WRITTEN REQUEST:
Begin at the line that has "Screen dimensions: 819x1456" and stop after the line that has "tap(670, 331)". Write those lines out again, swapping "column arrows" for "column header" and leaving everything else the same.

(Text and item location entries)
*****

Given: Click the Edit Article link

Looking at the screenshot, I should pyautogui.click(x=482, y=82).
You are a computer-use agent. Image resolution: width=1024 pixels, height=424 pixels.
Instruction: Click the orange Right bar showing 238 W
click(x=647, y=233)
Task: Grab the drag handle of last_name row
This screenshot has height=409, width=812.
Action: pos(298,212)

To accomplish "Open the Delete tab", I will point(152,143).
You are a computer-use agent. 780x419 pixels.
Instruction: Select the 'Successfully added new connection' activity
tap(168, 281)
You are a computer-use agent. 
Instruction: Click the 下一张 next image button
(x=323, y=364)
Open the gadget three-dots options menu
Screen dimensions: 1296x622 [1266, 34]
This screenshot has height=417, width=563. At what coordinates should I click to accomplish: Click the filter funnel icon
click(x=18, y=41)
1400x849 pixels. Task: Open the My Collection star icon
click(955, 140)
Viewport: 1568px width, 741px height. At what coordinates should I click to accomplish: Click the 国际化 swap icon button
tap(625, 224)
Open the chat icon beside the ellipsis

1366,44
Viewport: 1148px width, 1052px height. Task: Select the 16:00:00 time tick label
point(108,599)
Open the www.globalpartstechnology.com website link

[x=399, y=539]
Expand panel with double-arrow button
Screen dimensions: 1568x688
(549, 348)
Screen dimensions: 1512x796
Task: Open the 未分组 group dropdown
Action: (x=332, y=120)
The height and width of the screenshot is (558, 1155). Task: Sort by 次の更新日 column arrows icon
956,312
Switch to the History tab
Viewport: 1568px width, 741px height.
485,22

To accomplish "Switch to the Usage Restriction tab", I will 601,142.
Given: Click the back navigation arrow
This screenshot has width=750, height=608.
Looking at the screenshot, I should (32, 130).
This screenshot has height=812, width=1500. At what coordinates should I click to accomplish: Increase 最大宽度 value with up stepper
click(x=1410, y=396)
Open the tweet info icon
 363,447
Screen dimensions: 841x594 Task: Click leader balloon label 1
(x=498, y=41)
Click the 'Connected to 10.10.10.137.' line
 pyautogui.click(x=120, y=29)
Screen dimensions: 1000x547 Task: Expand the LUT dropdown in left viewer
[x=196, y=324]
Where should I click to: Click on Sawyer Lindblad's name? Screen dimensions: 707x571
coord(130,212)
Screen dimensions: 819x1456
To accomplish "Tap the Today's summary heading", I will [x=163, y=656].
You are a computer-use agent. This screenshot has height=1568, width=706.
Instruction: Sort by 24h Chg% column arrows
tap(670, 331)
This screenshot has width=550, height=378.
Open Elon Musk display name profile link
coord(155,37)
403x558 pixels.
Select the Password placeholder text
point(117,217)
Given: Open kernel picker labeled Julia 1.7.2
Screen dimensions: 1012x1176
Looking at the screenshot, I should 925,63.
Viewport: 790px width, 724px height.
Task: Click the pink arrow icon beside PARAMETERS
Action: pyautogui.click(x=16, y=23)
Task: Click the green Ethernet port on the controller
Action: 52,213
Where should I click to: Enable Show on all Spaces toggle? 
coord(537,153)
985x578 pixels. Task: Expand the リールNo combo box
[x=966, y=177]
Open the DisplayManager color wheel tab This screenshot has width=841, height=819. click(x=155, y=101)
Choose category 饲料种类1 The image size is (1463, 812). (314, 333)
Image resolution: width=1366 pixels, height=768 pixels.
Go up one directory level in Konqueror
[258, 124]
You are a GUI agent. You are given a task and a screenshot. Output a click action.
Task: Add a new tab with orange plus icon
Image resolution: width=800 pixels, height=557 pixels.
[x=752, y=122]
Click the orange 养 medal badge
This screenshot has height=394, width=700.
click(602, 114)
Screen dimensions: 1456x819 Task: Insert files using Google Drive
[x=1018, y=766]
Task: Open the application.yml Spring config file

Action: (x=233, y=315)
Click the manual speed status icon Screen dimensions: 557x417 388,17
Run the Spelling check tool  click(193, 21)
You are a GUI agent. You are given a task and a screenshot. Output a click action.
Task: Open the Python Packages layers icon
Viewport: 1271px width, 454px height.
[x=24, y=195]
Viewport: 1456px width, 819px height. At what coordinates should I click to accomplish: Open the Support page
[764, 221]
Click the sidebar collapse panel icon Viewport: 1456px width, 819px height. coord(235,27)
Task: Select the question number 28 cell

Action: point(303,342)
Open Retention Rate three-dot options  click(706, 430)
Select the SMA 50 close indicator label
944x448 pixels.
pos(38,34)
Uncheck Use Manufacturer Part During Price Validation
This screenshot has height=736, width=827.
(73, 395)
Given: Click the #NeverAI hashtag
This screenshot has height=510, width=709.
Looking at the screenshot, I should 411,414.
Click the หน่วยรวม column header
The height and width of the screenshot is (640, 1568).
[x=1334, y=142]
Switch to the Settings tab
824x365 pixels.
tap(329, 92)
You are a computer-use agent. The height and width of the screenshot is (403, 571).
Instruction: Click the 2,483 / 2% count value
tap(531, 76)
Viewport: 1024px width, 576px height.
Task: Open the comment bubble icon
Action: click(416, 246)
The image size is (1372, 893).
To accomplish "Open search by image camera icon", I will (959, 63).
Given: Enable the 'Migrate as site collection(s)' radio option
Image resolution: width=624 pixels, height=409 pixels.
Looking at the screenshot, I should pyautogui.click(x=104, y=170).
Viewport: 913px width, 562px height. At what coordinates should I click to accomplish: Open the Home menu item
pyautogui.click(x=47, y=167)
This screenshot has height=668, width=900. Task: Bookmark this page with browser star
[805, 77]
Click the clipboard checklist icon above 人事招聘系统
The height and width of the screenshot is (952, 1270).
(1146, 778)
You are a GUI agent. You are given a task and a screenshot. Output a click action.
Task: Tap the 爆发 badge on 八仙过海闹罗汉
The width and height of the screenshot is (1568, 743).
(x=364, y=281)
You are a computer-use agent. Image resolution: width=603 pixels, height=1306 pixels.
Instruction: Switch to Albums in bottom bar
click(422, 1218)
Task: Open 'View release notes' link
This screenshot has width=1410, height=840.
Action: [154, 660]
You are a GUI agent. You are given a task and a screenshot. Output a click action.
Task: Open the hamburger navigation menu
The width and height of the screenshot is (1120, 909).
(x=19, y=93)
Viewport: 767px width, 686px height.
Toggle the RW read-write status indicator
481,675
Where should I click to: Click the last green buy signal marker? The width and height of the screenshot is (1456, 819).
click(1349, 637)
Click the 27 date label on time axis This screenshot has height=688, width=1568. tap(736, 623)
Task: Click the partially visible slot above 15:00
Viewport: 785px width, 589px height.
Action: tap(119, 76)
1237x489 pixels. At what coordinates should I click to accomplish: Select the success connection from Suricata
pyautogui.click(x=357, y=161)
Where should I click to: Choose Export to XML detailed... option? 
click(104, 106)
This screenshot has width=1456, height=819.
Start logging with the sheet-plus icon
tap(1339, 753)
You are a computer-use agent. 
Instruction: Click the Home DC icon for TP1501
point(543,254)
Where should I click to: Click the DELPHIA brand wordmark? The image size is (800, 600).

*****

RESULT:
Screen dimensions: 819x1456
To accomplish "Tap the Today's summary heading", I will [x=163, y=656].
You are a computer-use agent. This screenshot has height=1568, width=706.
Instruction: Sort by 24h Chg% column header
tap(670, 331)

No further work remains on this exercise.